• PASSAGE SHOWN:
++++++
Clive W. Warman

Clive Wilson Warman
Born 30 May 1892
Norfolk, Virginia, USA
Died 12 May 1919
London, England
Allegiance USA
Service/branch Infantry; aviation
Rank Captain
Unit No, 23 Squadron RFC
Awards British Distinguished Service Order, Military Cross

Captain Clive Wilson Warman was a World War I flying ace credited with twelve aerial victories. He was the sole American winner of the British Distinguished Service Order.[1]


World War I

Warman was a civil engineer before World War I. He enlisted in the Princess Patricia's Canadian Light Infantry in Canada on 5 September 1914. They sailed for England in January 1915.[2] Warman's duty with them took him through the Second Battle of Ypres, where he was wounded. After recovery, he was involved in suppressing the Easter Rebellion in Ireland.[3] He then transferred to the Royal Flying Corps in summer 1916.[4] He was so skillful that when he finished pilot training, they temporarily retained him as an instructor.[5] Not until June 1917 was he assigned to a combat squadron, No. 23, to fly a Spad VII. He began his victory string on 6 July 1917. He became a balloon buster and an ace on 9 August 1917, when he destroyed a German observation balloon. He scored double victories on 12 and 15 August. On 16 August, his guns jammed mid-fight with three Germans; in frustration, Warman fired his Very flares at his German opponents; he finally flung a wooden mallet at them. Despite his gun jams, he destroyed a German two-seater and a second observation balloon that day. Two days later, he scored his final win. His final tally was two observation balloons destroyed, two enemy planes driven down out of control, and eight destroyed; one of the latter was shared with Conn Standish O'Grady.[6]

On 22 August 1917, Warman was forced down and wounded in combat. He was under medical care until mid-1918; subsequently, he was assigned to the War Ministry in London for the rest of the war.[7]


Postwar, he became a Flight Commander in the new No. 1 Canadian Squadron. He was injured in a crash on 8 May 1919, but lingered until 12 June 1919 before dying.[8]

Honors and awards

Distinguished Service Order (DSO)
++++++
• AVAILABLE DATA:
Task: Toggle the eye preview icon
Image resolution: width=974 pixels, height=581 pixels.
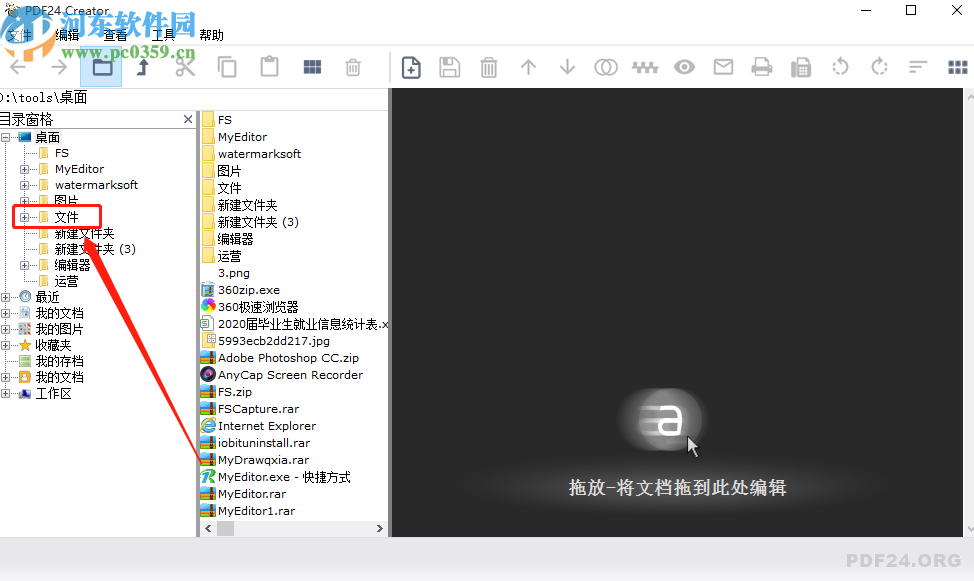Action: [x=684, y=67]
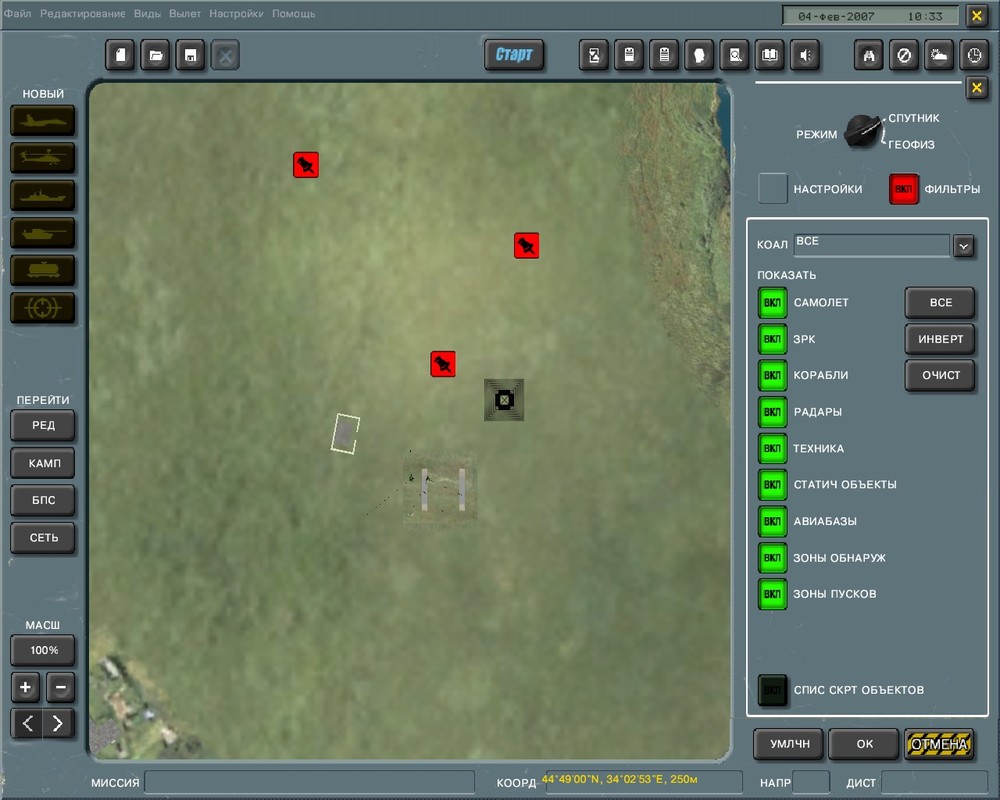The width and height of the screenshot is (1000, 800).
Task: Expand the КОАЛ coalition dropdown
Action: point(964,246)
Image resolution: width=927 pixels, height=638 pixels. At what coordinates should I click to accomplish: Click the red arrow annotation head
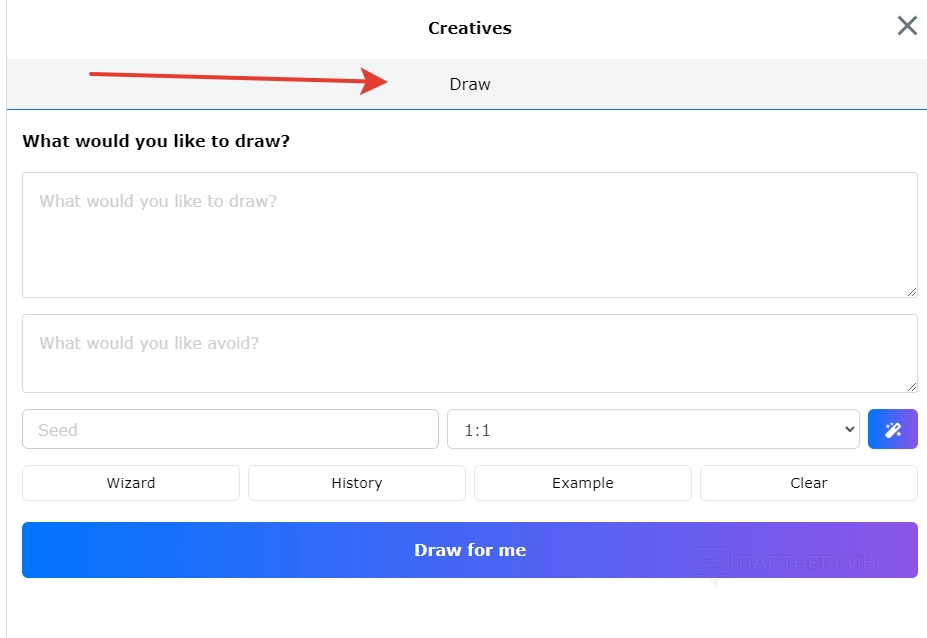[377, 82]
++++++
• ACTIONS TO TAKE:
a) In the passage on Clive W. Warman, which unit did he enlist in on 5 September 1914?
b) Say whether each statement agrees with the passage on Clive W. Warman, quoting the words that decide it: (i) Warman was wounded at the Second Battle of Ypres. (ii) Warman went to a combat squadron right after finishing pilot training. (iii) Warman threw a wooden mallet at German opponents.

• SOLUTIONS TO EACH TASK:
a) Princess Patricia's Canadian Light Infantry

b)
(i) Yes: "Warman's duty with them took him through the Second Battle of Ypres, where he was wounded."
(ii) No: "He was so skillful that when he finished pilot training, they temporarily retained him as an instructor."
(iii) Yes: "he finally flung a wooden mallet at them."